Mike volvió a la mesa.

– Pero ¿cree usted que esas cosas existieron…, existen? ¿Persiguen todavía a la gente?

El padre Cavanaugh cruzó los brazos.

– Creo que la Iglesia nos ha dado una teología maravillosa, Michael. Pero considera a la Iglesia como una pala mecánica que excava el lecho de un río en busca de oro. Extrae mucho oro, pero también tiene que haber algo de légamo y de desperdicios.

Mike frunció el entrecejo. No le gustaba que el padre C. Hiciese comparaciones como ésta. El cura las llamaba metáforas; Mike decía que eran una manera de eludir la cuestión.

– ¿Existen?

El padre Cavanaugh abrió las manos, con las palmas hacia arriba y dijo:

– Posiblemente no en sentido literal, pero sí en el figurado.

– Si existiesen -insistió Michael-, ¿podrían las cosas de la Iglesia hacerlos fracasar, como hacen con los vampiros en las películas?

El cura sonrió ligeramente.

– ¿Las cosas de la Iglesia?

– Ya sabe…, las cruces, la Hostia, el agua bendita…, todas esas cosas.

El padre C. arqueó las negras cejas, como si el chico quisiera tomarle el pelo. Mike no lo advirtió y siguió esperando la respuesta.

– Desde luego -dijo el sacerdote-. Si todas esas cosas de la Iglesia, como tú dices, surten efecto con los vampiros, también tienen que ser eficaces contra los demonios, ¿no?

Mike asintió con la cabeza. Consideró que por ahora ya había aprendido bastante; el padre C. creería que estaba chalado si empezaba a hablar del soldado después de toda aquella charla sobre demonios y vampiros.
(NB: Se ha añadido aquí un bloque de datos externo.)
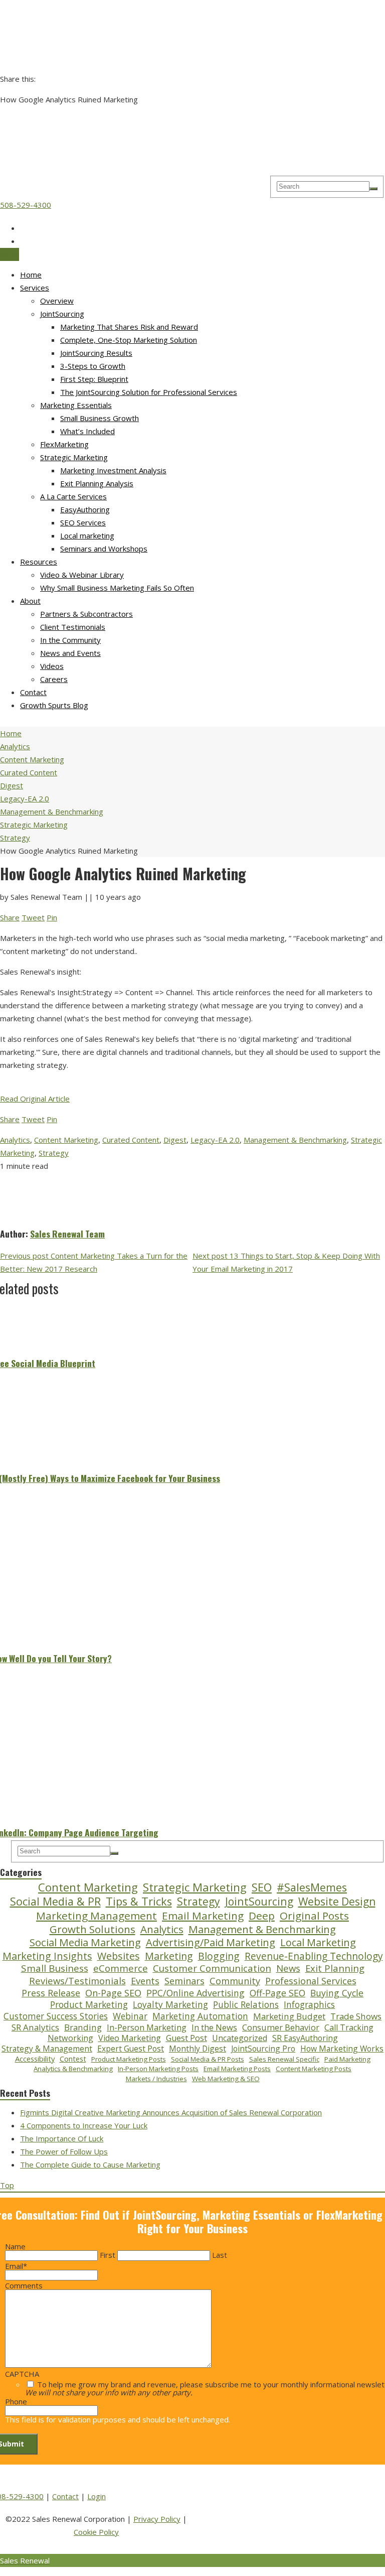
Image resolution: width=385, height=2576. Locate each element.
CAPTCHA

El padre C. le invitó el viernes a una «cena de solteros» en la rectoría, como solía hacer una vez al mes, pero Mike tuvo que rehusar. Dale le había invitado a la casa de campo de su tío Henry el viernes, para buscar la Cueva de los Contrabandistas que habían estado tratando de descubrir desde que había conocido a la familia Stewart. Mike sospechaba que la tal Cueva de Contrabandistas no existía, pero siempre le gustaba jugar en los campos del tío Henry. Además, cenar en casa del tío de Dale significaba una comida espléndida -aunque Mike no podía comer carne los viernes- con muchas verduras frescas de su huerto.